** start Excerpted passage **

Rogers Park, My Kinda Something

It’s been a whopping ten years since I moved to the Rogers Park neighborhood of Chicago.  This is significant inasmuch as I moved a LOT as a younger man and resided in a number of parts of the city, albeit mostly on the north side.  My relatives used to make fun of my vagabond ways, chiding me for their frequent need to update their address books.  Of all the parts of Chicago I’ve inhabited, I’m not sure Rogers Park is my favorite.  It’s just where I ended up.

 

Seeing as I’m likely staying in Rogers Park for at least a little while longer, and that ten is a good round number, I thought I’d review the neighborhood. 

 

At one point, a local publication called Rogers Park the most diverse neighborhood in Chicago.  The consensus cited a near equal mix of Caucasians, African-Americans, and Latinos.  This was celebrated.  Of course, I’m all for diversity, but—to echo a bit of Walter Benn Michaels’s ideas without making this an either/or—diversity is not enough.  A healthy mix of cultures is fantastic, but it’s not like they always get along.  When I moved to the area, I was told which parts were the ones to avoid, where this gang resides, which bars are hotspots for the other gang, where the college kids hang out, where the hippies congregate.  Anyone who knows Chicago knows that we’ve long been a segregated town, and Rogers Park is not different.  More diverse than Lincoln Park or Austin, sure, but here we’ve got a segregated neighborhood within a segregated city.

 

But we are diverse.  One can walk down Clark Street and find tacos, tortas, burritos, and tacos.  Sheridan boasts a used bookstore, a small café near a Starbucks, and a few bars, one of them a slashie!  A new microbrew pub just opened, along with a few trendy restaurants that seem nice.  I wouldn’t know.  These days, my favorite place to eat is my kitchen.  It’s the one place in America where bacon isn’t served on everything.  The walk from the train to my apartment brings me in contact with students from the university and the private school that, in the last decade, have both swallowed up a chunk of the neighborhood.  I look forward to 2027 when the area is renamed Loyola-Waldorf. 

 

Rogers Park is a patriotic neighborhood.  This 4th of July was as rowdy as ever with just as many idiots blowing things up.  I don’t know that I heard as many gunshots as last year, but maybe I’m less skilled at distinguishing between pistols and fireworks than I thought.  After July, one doesn’t hear so many bangs and blasts, but our commitment to our city and country remains strong.  At one point, we boasted more bloggers than any other part of the city.  Almost all of these blogs were political in nature and run by conspiracy minded weirdoes, angry cranks, or just those wonderful vigilantes armed with police scanners and fuckloads of weapons.

** end Excerpted passage **
** start Information provided **

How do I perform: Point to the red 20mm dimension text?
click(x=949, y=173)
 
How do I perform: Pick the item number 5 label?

** end Information provided **

**Set tasks**.
[1] Answer the following about the Rogers Park essay:
(a) How many years has the writer lived in the Rogers Park neighborhood?
(b) Which three groups did the consensus cite as a near equal mix?
(c) What name does the writer look forward to the area receiving in 2027?
[2] Duplicate the passage of the Rogers Park essay between "It’s been a" and "I ended up.", inclusive.

**Answers for the tasks**.
[1]
(a) Ten years.
(b) Caucasians, African-Americans, and Latinos.
(c) Loyola-Waldorf.

[2]
It’s been a whopping ten years since I moved to the Rogers Park neighborhood of Chicago.  This is significant inasmuch as I moved a LOT as a younger man and resided in a number of parts of the city, albeit mostly on the north side.  My relatives used to make fun of my vagabond ways, chiding me for their frequent need to update their address books.  Of all the parts of Chicago I’ve inhabited, I’m not sure Rogers Park is my favorite.  It’s just where I ended up.